化学用語か何かか?と疑問を抱いているとすかさずカロリー消費型~以下略のばーむちゃんの補足説明が入った。


『モルはこの大陸共通の通貨で1モルは1ドルと等価ですね。なので一泊で換算すると10ドル程度ですね』

(一泊10ドルか‥‥まぁ貨幣価値なんぞ国によって違うから何とも言えないけど…うん。相場を知らないので全く判らん)

『まぁ比較的良心的な値段設定だとは思われますよぉ~?』


まぁカロリー以下略のばーむちゃんがそう言うなら間違いはないだろう。


「じゃぁそれで」

「まいど~」


腰に付けた小銭袋からお金を取り出そうとして…固まった。


(え?なに?ココの通貨ってこのオリンピックのメダル的な配色の奴なの?)

『そーですよぉ~金の硬貨が一番大きくて、ついで銀、銅って順です。金が約1000ドル、銀が約100ドル、銅が約1ドルって感じですねぇ~』

(じゃぁ銀の硬貨一枚でお釣りをもらえばいいのかい?)

『それでもいいですけど‥‥お釣りはチップとして渡した方がサービスはよくなりますね』

(そうか‥‥なら気前よく金の硬貨で支払ってやろう!)


「ほい」

「‥‥アンタ‥‥これ金貨だよ?」

「なーに。ここの店に惚れたのさ。残りはチップにでもしてくれ」

「ここに来たばかりでよくそんな事が言えるねぇ?‥‥まぁいいさ貰えるのなら貰うさね。部屋は2階の角だよ」

「ウィーっす」


そう言って階段を上がろうとすると後ろから声が掛かった。


「朝は酒場に顔出しな。朝食を用意してやるよ」

「おぉ~そりゃどーもね」

「寝過ごすんじゃないよ」


そういうとおばちゃんはカウンターの奥に引っ込んでしまったので俺も視線を階段に戻して2階の角部屋に向かった。
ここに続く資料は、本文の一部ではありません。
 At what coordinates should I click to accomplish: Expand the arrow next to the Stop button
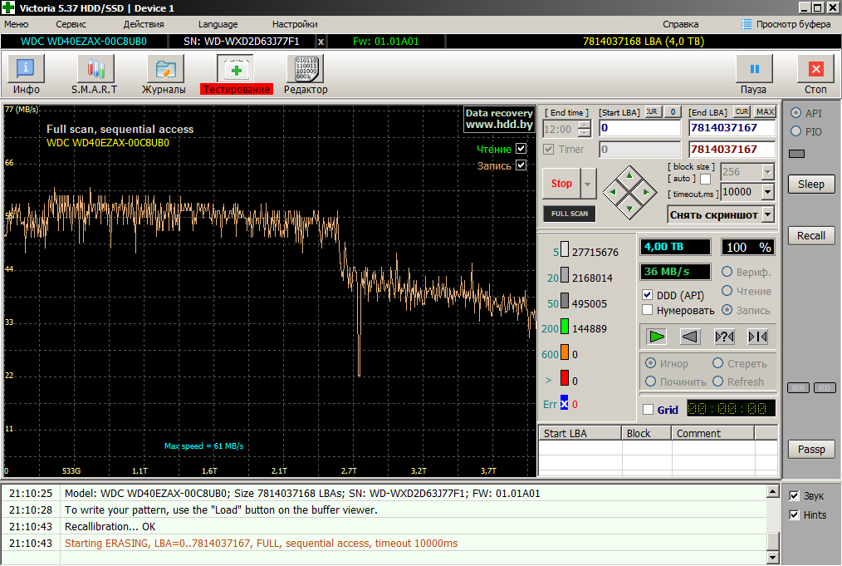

ちょっと手狭な廊下を歩き目的の2階角部屋のドアを開けて中に入ると――


「‥‥チェンジで」


半裸の女性が部屋のベッドで寝ていた。


多分間違えではないと思うが一応の確認をと言う事で俺は一度部屋を出て階段まで戻りもう一度角部屋のドアを開けた。


しかし現実は変わらず相変わらず半裸の女性がベットで寝ていた。


(ねぇばーむちゃん?)

『はいはいなんでありんしょう?』


返事の度に口調を変えるって…意外と芸が細かいんだね!流石カロリー消費型~以下略だ。

ってそうじゃなくてね?


(部屋間違えてないよね?)

『間違ってないでありんす』

(ならこの状況‥‥どうすべき?)

『パクっとしちぇば?』

(パクって‥‥外道過ぎない?)

『世の中ヤッたもん勝ちっすよ?…ってのは冗談で宿の店員に相談すべきっすね』

(まぁそれが妥当な所か)


という訳で方針も決まったので俺は早速踵を返し1階のカウンターにいるおばちゃんを呼びに向かった。